Our first medical client was SonoSite. They do point-of-care ultrasound, so we helped them with a new system that just launched [SonoSite EDGE Ultrasound System] and another system that’s launching in January. Shortly after that, a woman walked in the door who had this breakthrough technology, an algorithm for identifying turbulence in your arteries. Her husband had died at a young age from this, and she was a Stanford engineer and figured out a way to identify if you have any kind of blockage in your artery. My mom had passed away at 51 from a sudden cardiac event, and my daughter had just been diagnosed with ASD [atrial septal defect] which is a hole in the heart that didn’t close—it’s fine now, a year or two years later—but it was on my mind. So we worked with her on that [a non-invasive testing system], and actually she’s in trials right now. And then Surfacide [a hard surface disinfection solution] started with a guy who’d been working on infectious diseases in water treatment for years, and a lot of his corporate clients were saying they needed something for their patient rooms. We ended up working with him on figuring out a new UV-C light system that can kill these “superbugs” at a cellular level, versus right now, where state of the art disinfection is basically using bleach. I get more excited about that stuff, which isn’t that glamorous, compared to the next iPhone case or watch or whatever.

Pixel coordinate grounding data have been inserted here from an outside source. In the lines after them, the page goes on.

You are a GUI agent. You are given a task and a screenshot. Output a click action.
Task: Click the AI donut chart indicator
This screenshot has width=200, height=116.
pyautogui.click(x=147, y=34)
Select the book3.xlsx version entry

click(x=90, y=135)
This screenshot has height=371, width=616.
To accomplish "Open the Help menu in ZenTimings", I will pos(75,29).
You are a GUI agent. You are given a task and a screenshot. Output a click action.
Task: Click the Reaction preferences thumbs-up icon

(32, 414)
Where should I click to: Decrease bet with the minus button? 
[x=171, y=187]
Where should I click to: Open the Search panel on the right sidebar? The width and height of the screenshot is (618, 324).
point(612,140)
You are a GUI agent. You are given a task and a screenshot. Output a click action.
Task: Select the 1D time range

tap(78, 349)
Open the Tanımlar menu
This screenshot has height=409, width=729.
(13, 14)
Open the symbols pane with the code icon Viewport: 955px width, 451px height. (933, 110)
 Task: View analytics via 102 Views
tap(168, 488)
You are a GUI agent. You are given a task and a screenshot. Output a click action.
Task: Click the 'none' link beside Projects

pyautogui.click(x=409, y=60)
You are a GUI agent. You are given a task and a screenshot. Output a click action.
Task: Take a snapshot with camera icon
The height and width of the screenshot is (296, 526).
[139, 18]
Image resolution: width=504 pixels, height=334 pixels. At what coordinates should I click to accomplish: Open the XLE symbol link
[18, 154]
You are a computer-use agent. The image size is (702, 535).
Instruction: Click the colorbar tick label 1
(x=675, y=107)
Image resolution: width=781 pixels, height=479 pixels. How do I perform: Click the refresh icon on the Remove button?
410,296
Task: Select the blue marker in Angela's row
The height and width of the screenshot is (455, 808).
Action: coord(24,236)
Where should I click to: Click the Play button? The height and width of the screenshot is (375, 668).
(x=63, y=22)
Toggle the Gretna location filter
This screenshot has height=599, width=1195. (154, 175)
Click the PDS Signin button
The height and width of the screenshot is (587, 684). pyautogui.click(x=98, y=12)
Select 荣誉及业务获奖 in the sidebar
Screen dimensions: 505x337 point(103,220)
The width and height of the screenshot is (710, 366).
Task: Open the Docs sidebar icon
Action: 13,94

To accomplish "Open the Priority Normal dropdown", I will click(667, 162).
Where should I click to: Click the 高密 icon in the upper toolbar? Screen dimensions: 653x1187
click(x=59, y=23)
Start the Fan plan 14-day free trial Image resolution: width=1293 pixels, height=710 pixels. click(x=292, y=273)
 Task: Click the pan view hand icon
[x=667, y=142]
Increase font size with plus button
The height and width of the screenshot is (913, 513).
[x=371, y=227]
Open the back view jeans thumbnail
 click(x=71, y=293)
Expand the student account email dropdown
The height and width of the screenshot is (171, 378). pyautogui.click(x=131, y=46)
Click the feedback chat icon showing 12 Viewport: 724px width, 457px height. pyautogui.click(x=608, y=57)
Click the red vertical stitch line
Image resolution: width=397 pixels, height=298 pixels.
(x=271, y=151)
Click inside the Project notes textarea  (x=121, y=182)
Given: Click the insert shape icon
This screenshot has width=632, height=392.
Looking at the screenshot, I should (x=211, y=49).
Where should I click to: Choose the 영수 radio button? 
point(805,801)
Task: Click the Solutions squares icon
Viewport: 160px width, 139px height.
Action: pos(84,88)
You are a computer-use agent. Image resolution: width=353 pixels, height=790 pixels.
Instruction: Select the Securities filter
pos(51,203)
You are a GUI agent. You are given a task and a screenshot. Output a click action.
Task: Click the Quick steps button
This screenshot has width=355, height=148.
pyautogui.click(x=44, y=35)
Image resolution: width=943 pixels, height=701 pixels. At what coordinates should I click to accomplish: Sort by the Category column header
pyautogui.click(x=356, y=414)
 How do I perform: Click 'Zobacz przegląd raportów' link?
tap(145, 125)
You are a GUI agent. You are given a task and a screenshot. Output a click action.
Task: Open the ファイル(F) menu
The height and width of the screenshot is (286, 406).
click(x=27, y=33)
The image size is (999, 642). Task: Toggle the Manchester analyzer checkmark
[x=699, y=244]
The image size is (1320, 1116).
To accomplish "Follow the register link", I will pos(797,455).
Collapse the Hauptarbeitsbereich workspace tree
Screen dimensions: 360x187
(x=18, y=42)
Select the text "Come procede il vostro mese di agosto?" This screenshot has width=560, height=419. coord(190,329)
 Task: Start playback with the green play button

It’s in a realm that helps people in a different way.
There’s a lot more opportunity in that space. Everybody wants to do the iPhone cover, and it’s like, really? They have so many people working on that. They don’t need more.

Is there an area of modern life that you feel is underdesigned?
The personal health dashboard is a big one, and people are focused on it. Bikes and cabs—the infrastructure for transportation that supports alternatives to cars is a bit broken, and a tough problem to solve. I’ve always had a problem with water bottles. We consume so many water bottles, and more and more companies are starting to take on the problem, but it seems we just keep consuming disposable water bottles.

How much of design for you is function, and how much is form? Do you find it hard to satisfy them both in some projects?
It’s almost all function. The form part is easy once you’ve defined the problem and designed the solution. If you have good research or good insights, the thing kind of designs itself. Putting a form around it is the easy part, really. Finding the insights and finding the connections and the right puzzle piece that may be missing, that’s the hard part.